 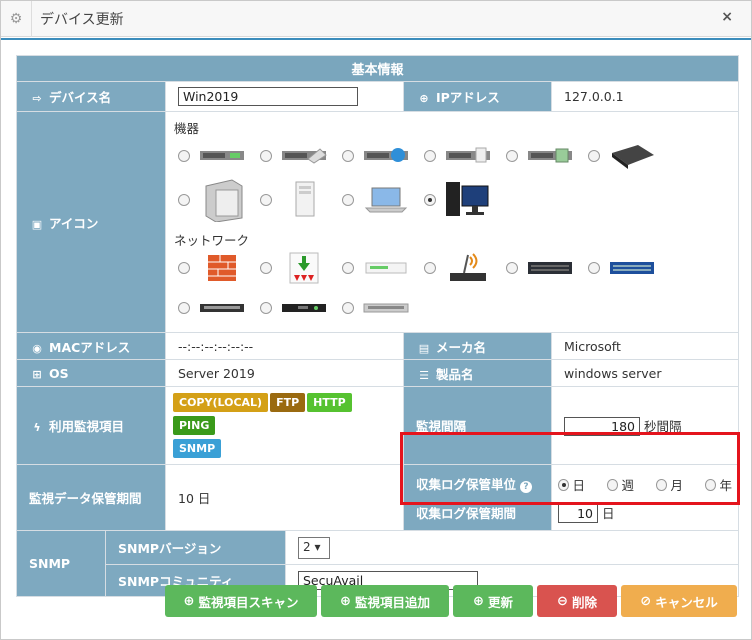 I want to click on interval-unit: 秒間隔, so click(x=662, y=426).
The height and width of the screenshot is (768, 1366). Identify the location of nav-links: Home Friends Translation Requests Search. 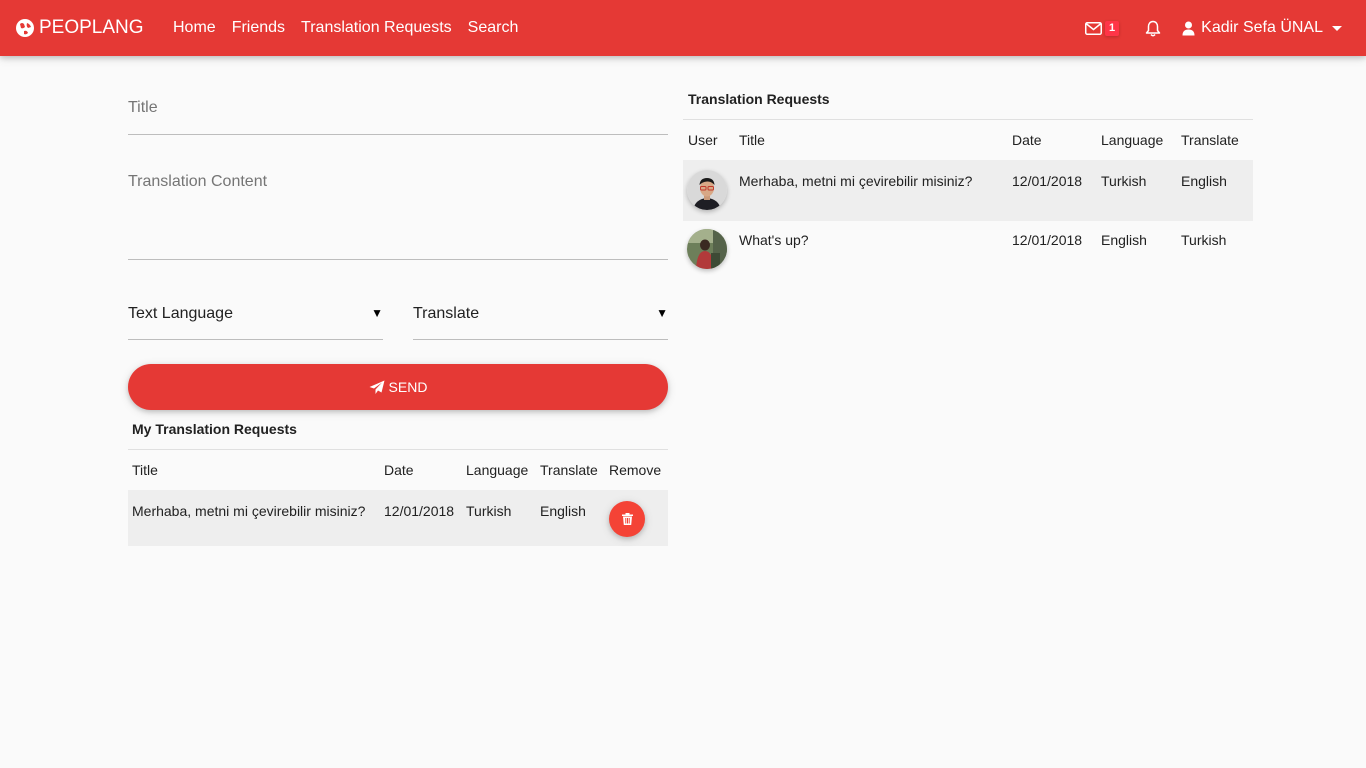
(346, 28).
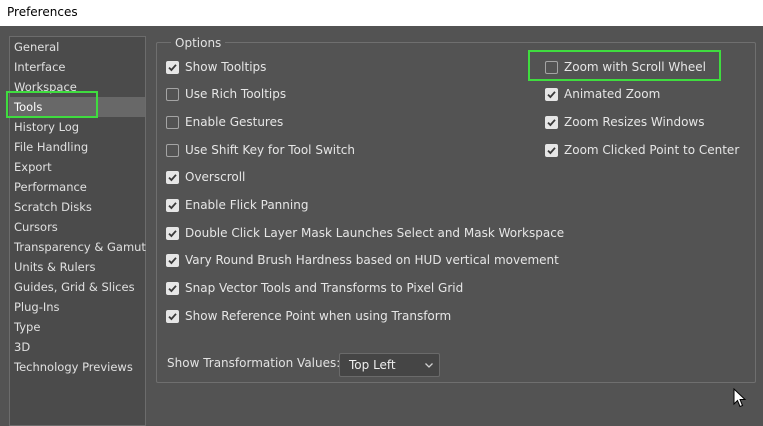 This screenshot has width=763, height=426. What do you see at coordinates (234, 122) in the screenshot?
I see `option-label: Enable Gestures` at bounding box center [234, 122].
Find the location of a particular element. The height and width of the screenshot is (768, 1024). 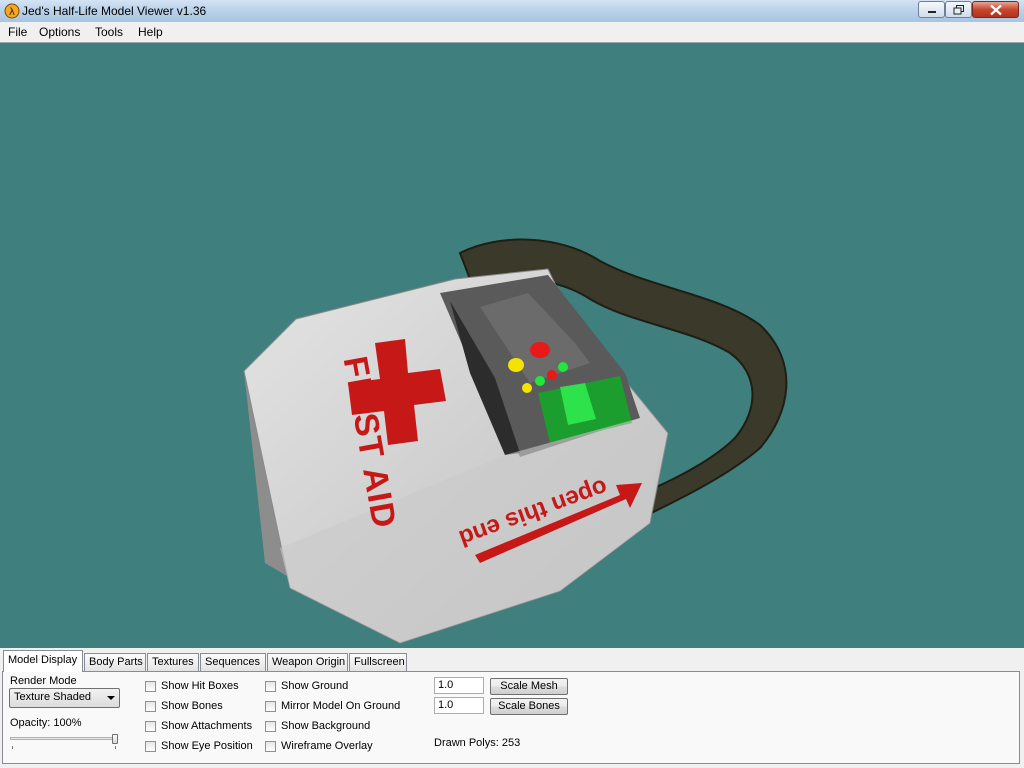

scale-bones-input: 1.0 is located at coordinates (459, 706).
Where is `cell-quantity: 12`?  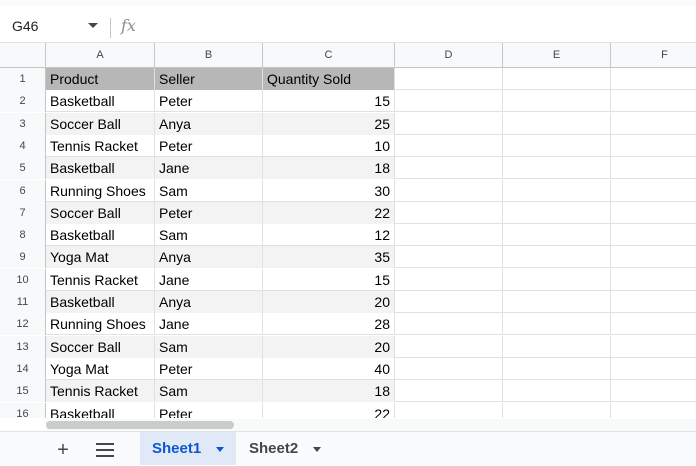 cell-quantity: 12 is located at coordinates (329, 236).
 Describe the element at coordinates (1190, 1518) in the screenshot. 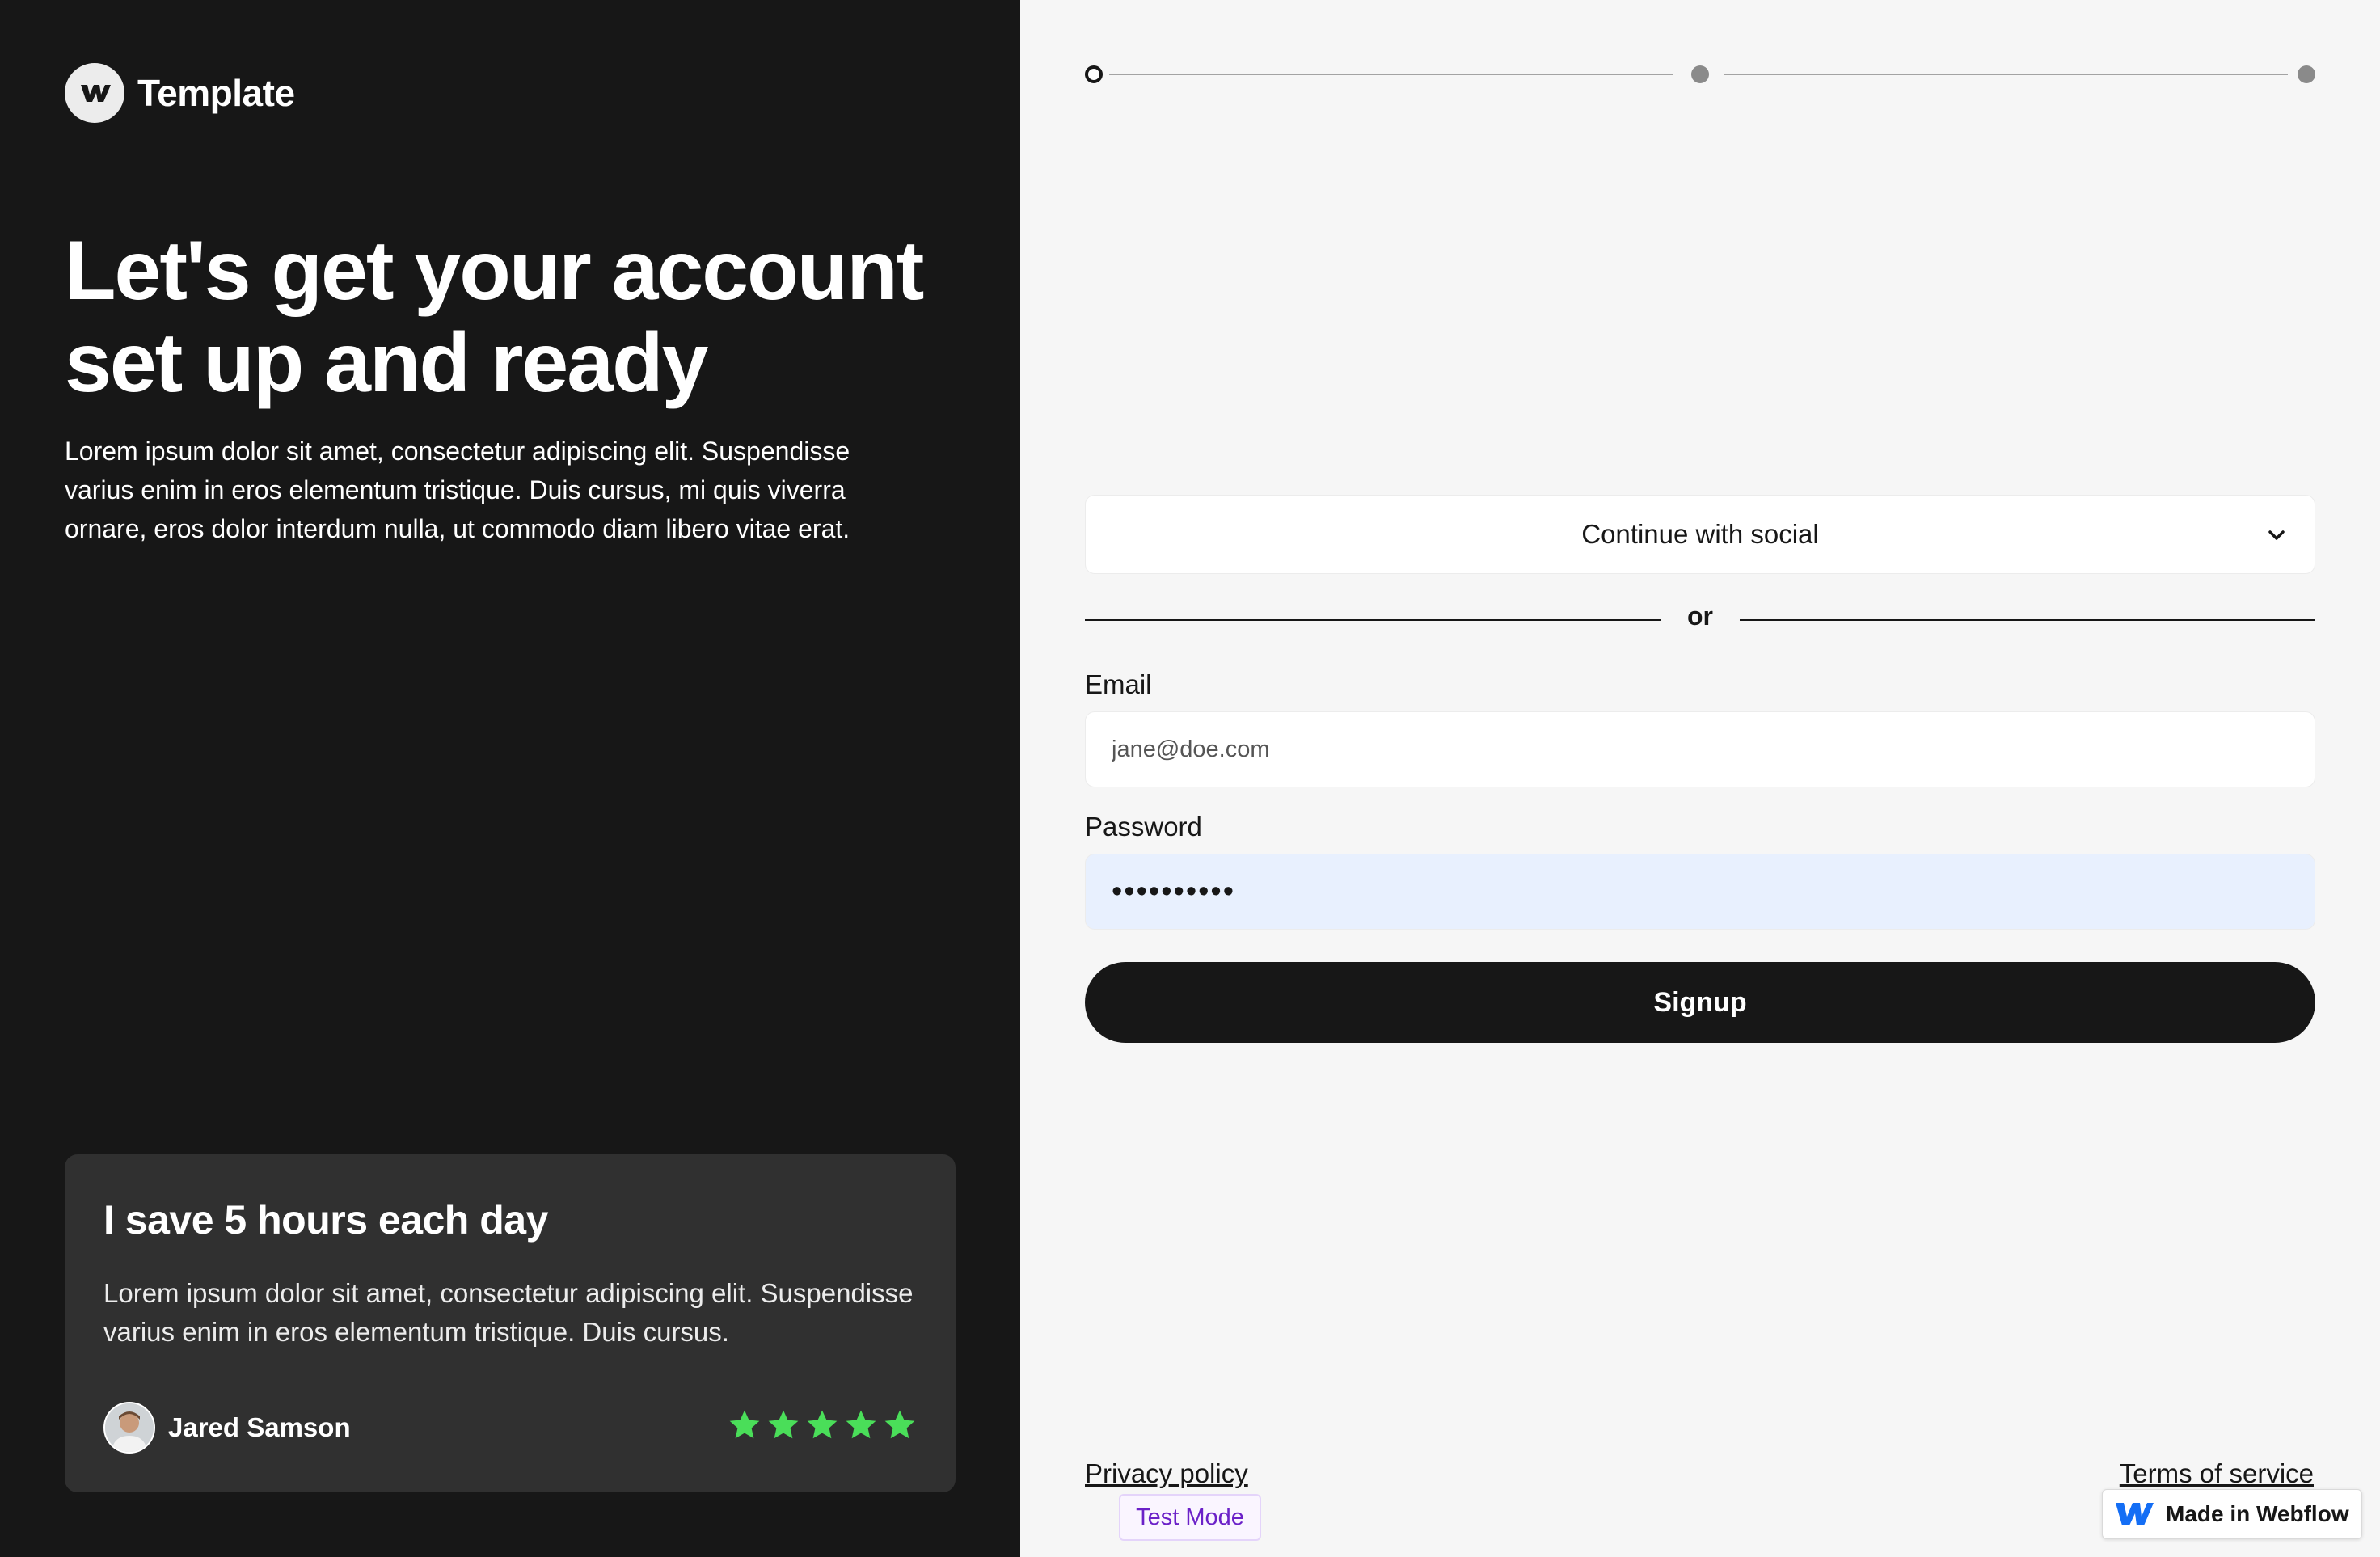

I see `test-mode-badge: Test Mode` at that location.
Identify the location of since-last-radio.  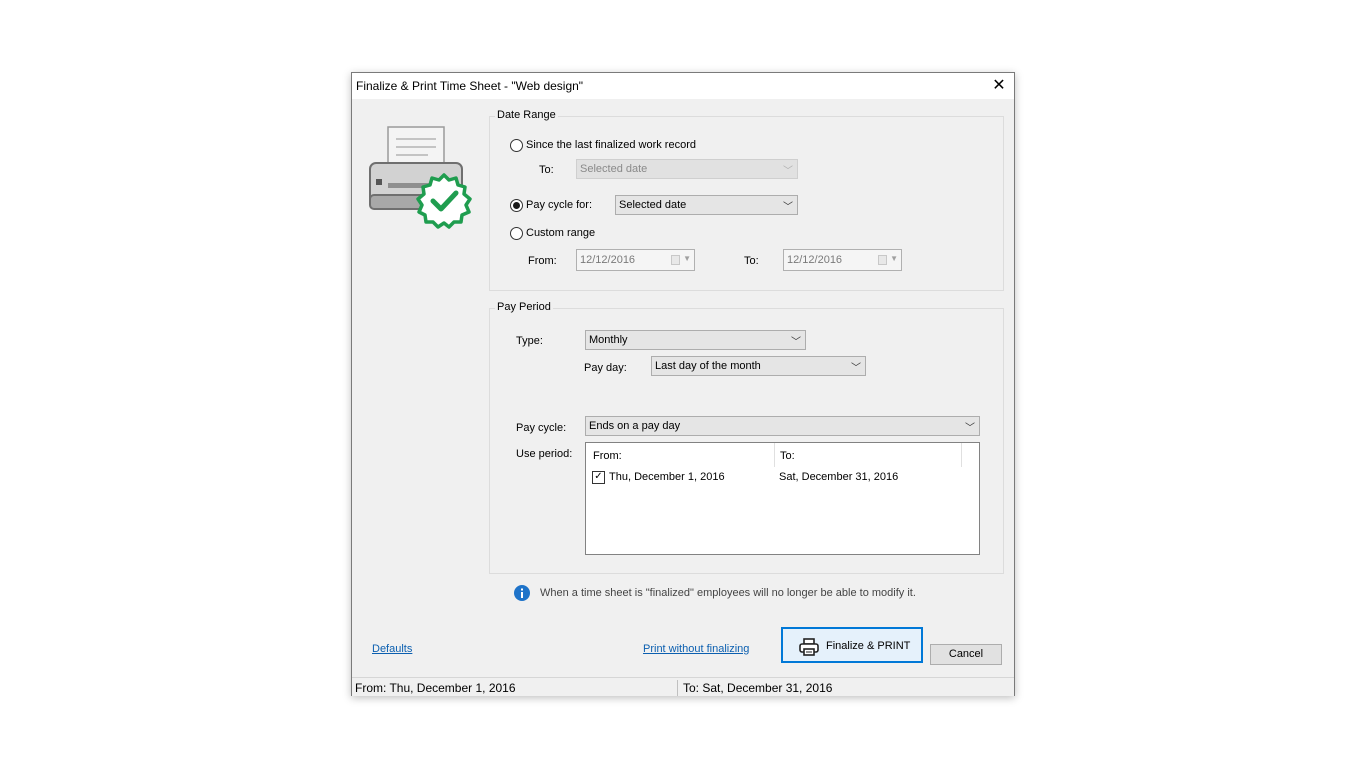
(516, 146).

++++++

**WHAT YOU NEED TO DO:**
Rewrite the listing from the line containing "Describe the element" through the end of the listing, replacing "screenshot" with "image" and changing nothing else. Leave out the pictures.

**TASK OUTPUT:**
 Describe the element at coordinates (1190, 1518) in the image. 

I see `test-mode-badge: Test Mode` at that location.
Identify the location of since-last-radio.  
(516, 146).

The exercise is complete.